Even so, the FASTER measure, as it was called, was a bad piece of public policy. The governor and the General Assembly lacked the courage to raise this revenue in an honest way, by pursuing an increase in the gasoline tax, so they slithered through this with a “fee increase.”
This got me to wondering what other fees the state government might impose or elevate, so as to raise revenue without the bother of asking voters to approve something straightforward like a tax increase.
For instance, my Qwest bill not only includes local and state sales taxes, but a “local 911 fee” of $1. I did some checking a few years ago. In our rural backwater, 911 service arrived well after it was a fixture in more civilized zones. After it got here, the number of emergency calls more than doubled in the first year, which meant more demands on local law enforcement, fire departments, EMTs and ambulances, etc.
In other words, 911 means increased calls for government services, and that could give the Legislature ample justification for raising the fee to $5 or $10 a month per phone line.
But there may be another way our state government will try to raise revenue without increasing taxes. Ever hear of something called “Civil Asset Forfeiture”?
To understand it, start with criminal asset forfeiture. Your neighbor is cooking meth in his house. He gets busted and convicted. His beakers and flasks get confiscated. That’s fair enough.

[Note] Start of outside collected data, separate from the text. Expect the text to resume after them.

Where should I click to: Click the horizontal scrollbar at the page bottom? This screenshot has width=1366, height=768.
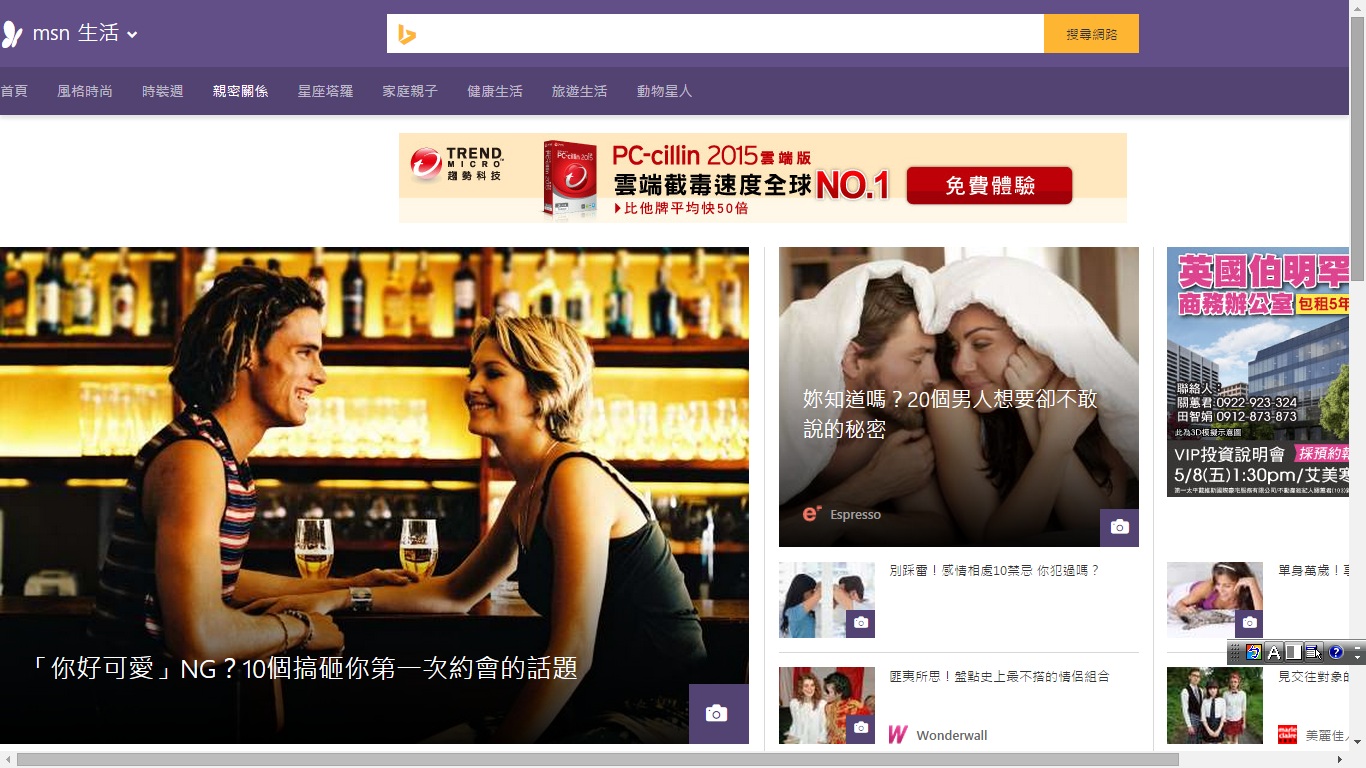[x=600, y=760]
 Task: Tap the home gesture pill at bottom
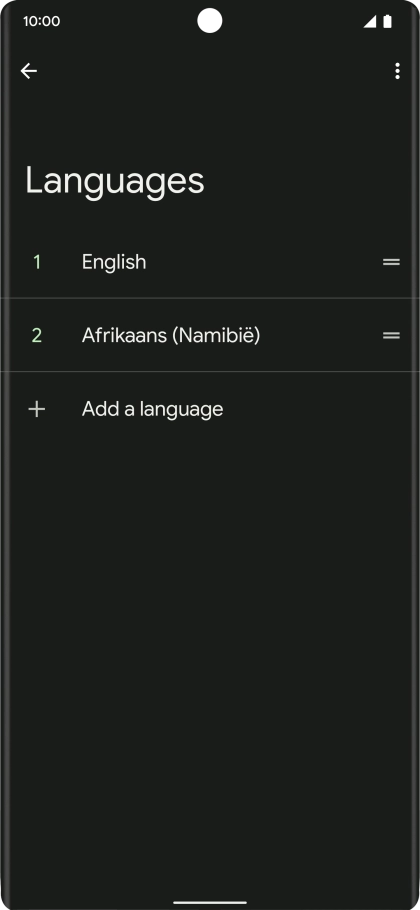pyautogui.click(x=210, y=902)
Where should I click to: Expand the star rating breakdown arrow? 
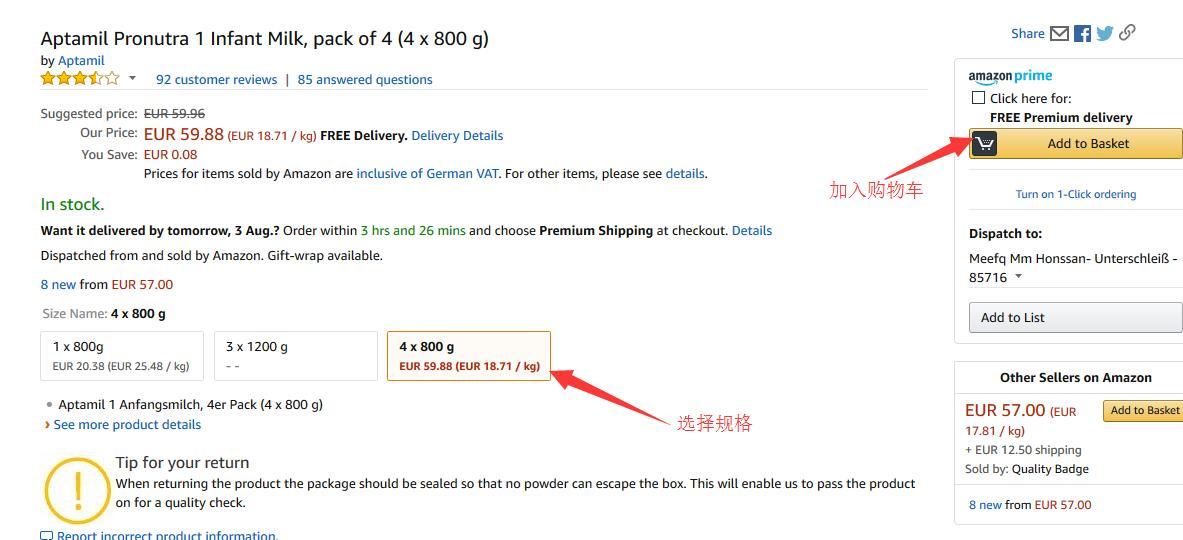tap(132, 78)
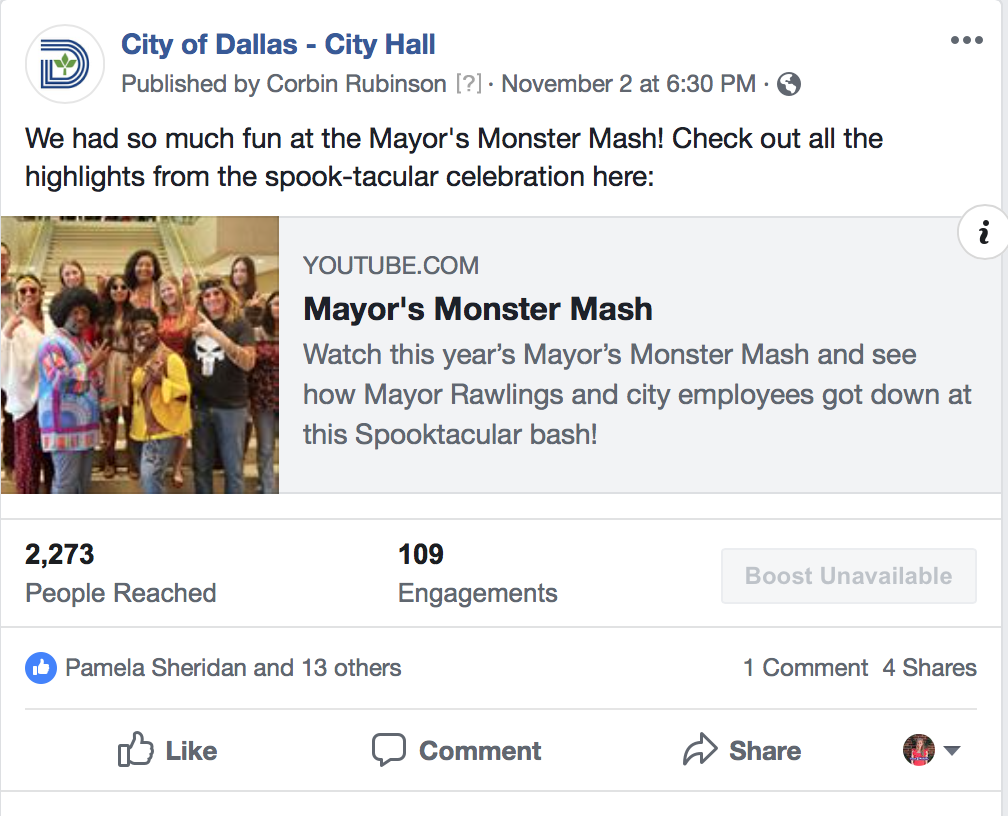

But the government could also attempt to take the house in civil court ” and in some states, could do so even if your neighbor was acquitted. That’s “civil asset forfeiture.”
In other words, if you were merely suspected of a crime, or the local sheriff didn’t like something you said at a public meeting and suspected you had replaced a P-trap under your kitchen sink without getting a building permit, the police could seize your property.
Obviously, this procedure is ripe for abuse, and in 2002 Colorado adopted a law to prevent such abuses. It requires a criminal conviction before forfeiture, and protects innocent property owners whose tenants commit crimes. It requires forfeiture proceeds to go through the regular budget process, rather than to the policing agency. It has reporting requirements.
In other words, our current law allows asset forfeiture as a legitimate tool of law enforcement, but makes the process fair and open.
But apparently, it doesn’t bring in enough money, and thus House Bill 1238, sponsored by Joe Rice, a Littleton Democrat, would repeal the requirement for a conviction as well as the reporting requirement. In other words, it allows cops to seize property on mere suspicion and auction it off, with a big chunk of the profits going to the “seizing agency.”
Hey, why pay taxes to support police departments when they can finance themselves this way? And why bother with the burdens of convicting someone in criminal court when you can just grab his assets through a civil procedure, where there’s no right to counsel and no protection against self-incrimination?
Applied vigorously, HB 1238 could enhance revenues without raising taxes, and I can’t think of any other reason that this legislature would even consider such an assault on a quaint, old-fashioned concept like “No person shall . . . be deprived of life, liberty, or property, without due process of law.”